* **Task goal**
Only lines containing the word "Open" are needed; pull them out of the material.

====== Exercise materials

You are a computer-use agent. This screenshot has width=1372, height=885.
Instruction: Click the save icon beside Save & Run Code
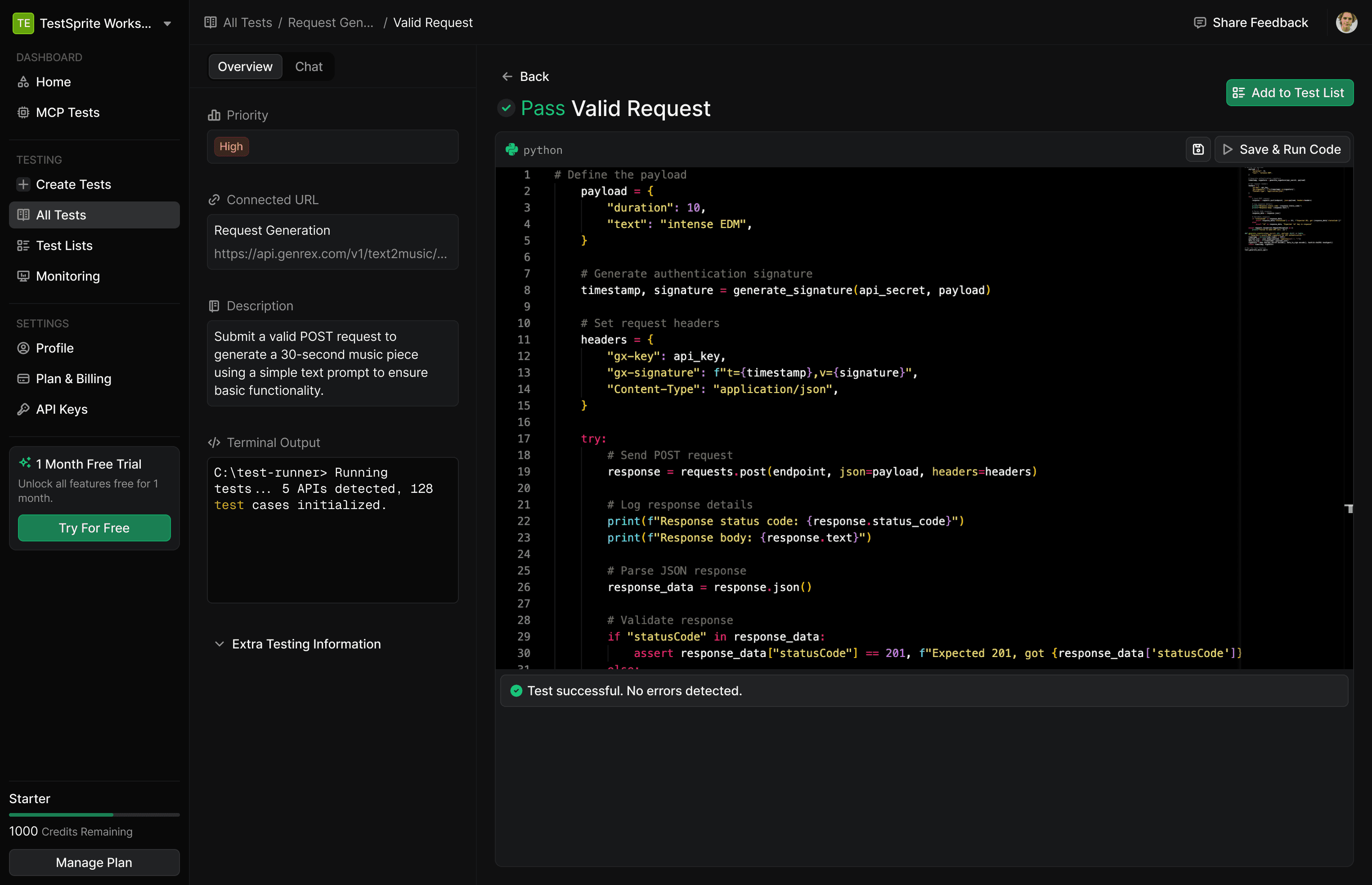[x=1198, y=149]
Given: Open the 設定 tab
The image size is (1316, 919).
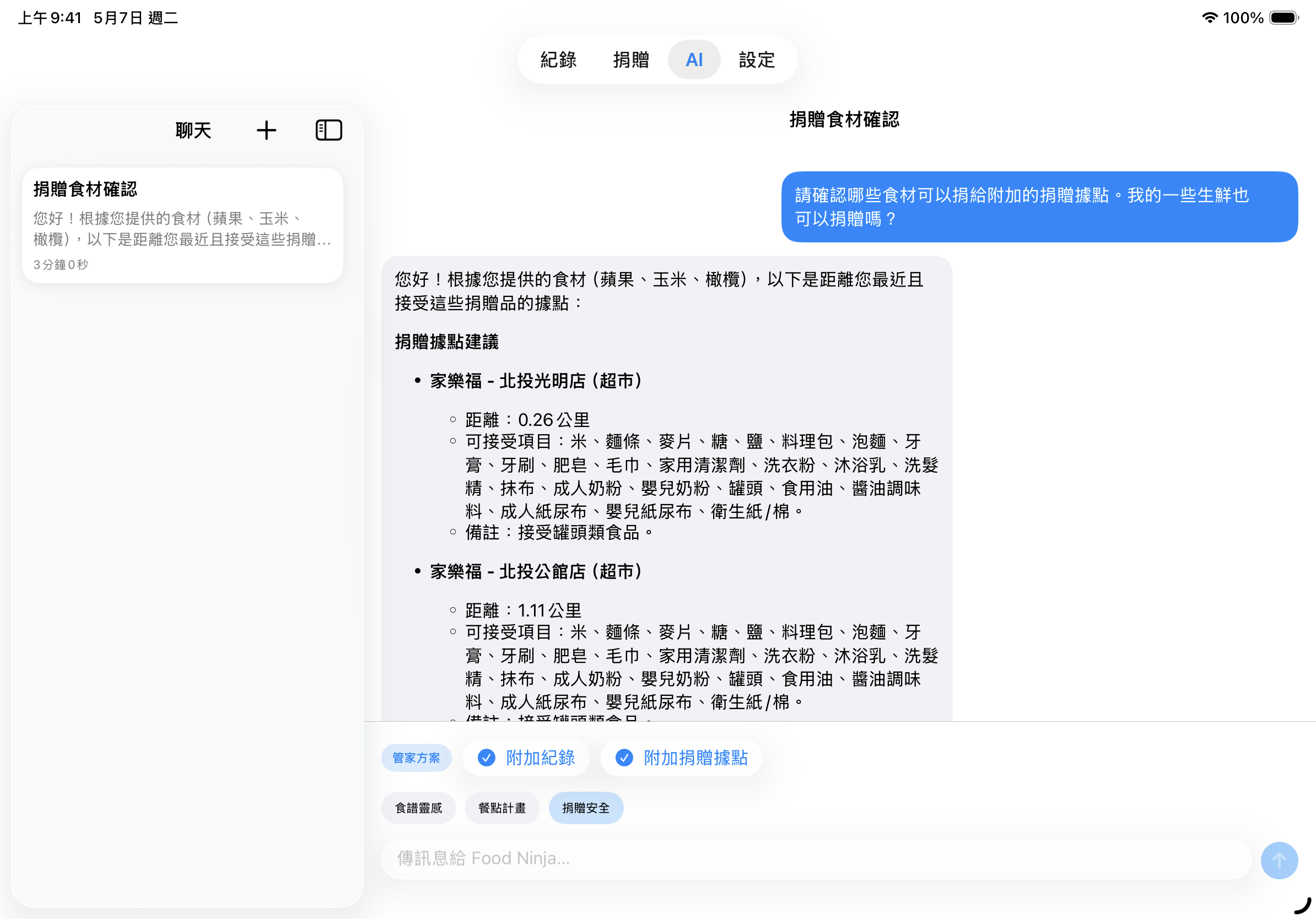Looking at the screenshot, I should click(x=756, y=60).
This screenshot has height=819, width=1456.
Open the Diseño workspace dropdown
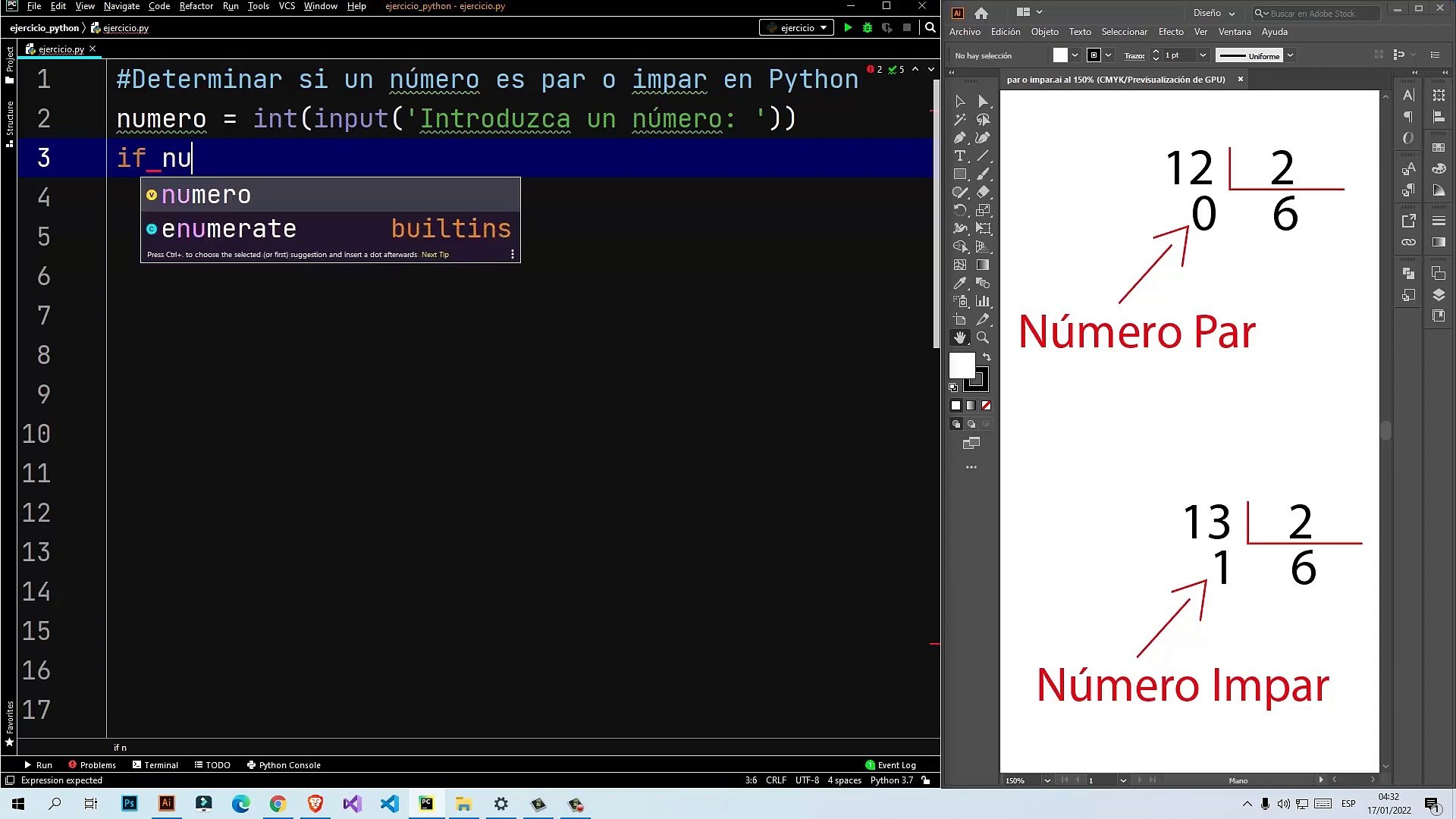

============

* **Answer for the task**
Given: Open the 設定 tab
Open the Diseño workspace dropdown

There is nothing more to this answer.